You are viewing a plain text version of this content. The canonical link for it is here.

Posted to user@flink.apache.org by Gwenhael Pasquiers <gw...@ericsson.com> on 2017/08/29 14:46:13 UTC

yarn and checkpointing

Hi,

Is it possible to use checkpointing to restore the state of an app after a restart on yarn ?

From what I've seen it looks like that checkpointing only works within a flink cluster life-time. However the yarn mode has one cluster per app, and (unless the app crashes and is automatically restarted by the restart-strategy) the over-yarn-cluster has the same life time as the app, so when we stop the app, we stop the cluster that will clean it's checkpoints. 

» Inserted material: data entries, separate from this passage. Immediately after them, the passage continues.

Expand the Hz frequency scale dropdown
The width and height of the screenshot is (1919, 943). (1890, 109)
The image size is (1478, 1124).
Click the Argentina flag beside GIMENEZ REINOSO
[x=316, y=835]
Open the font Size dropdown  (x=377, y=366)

So when the app is stopped, the cluster dies and cleans the checkpoints folder. Then of course it won't be able to restore the state at the next run.

When running flink on yarn are we supposed to cancel with savepoint and then restore from savepoint ?

Re: yarn and checkpointing

Posted by Chesnay Schepler <ch...@apache.org>.

Checkpoints are only used for recovery during the job execution.

If the entire cluster is shutdown and restarted you will need to take a 
savepoint and restore from that.

On 29.08.2017 16:46, Gwenhael Pasquiers wrote:
> Hi,
>
> Is it possible to use checkpointing to restore the state of an app after a restart on yarn ?
>
>  From what I've seen it looks like that checkpointing only works within a flink cluster life-time. However the yarn mode has one cluster per app, and (unless the app crashes and is automatically restarted by the restart-strategy) the over-yarn-cluster has the same life time as the app, so when we stop the app, we stop the cluster that will clean it's checkpoints.
>
> So when the app is stopped, the cluster dies and cleans the checkpoints folder. Then of course it won't be able to restore the state at the next run.
>
> When running flink on yarn are we supposed to cancel with savepoint and then restore from savepoint ?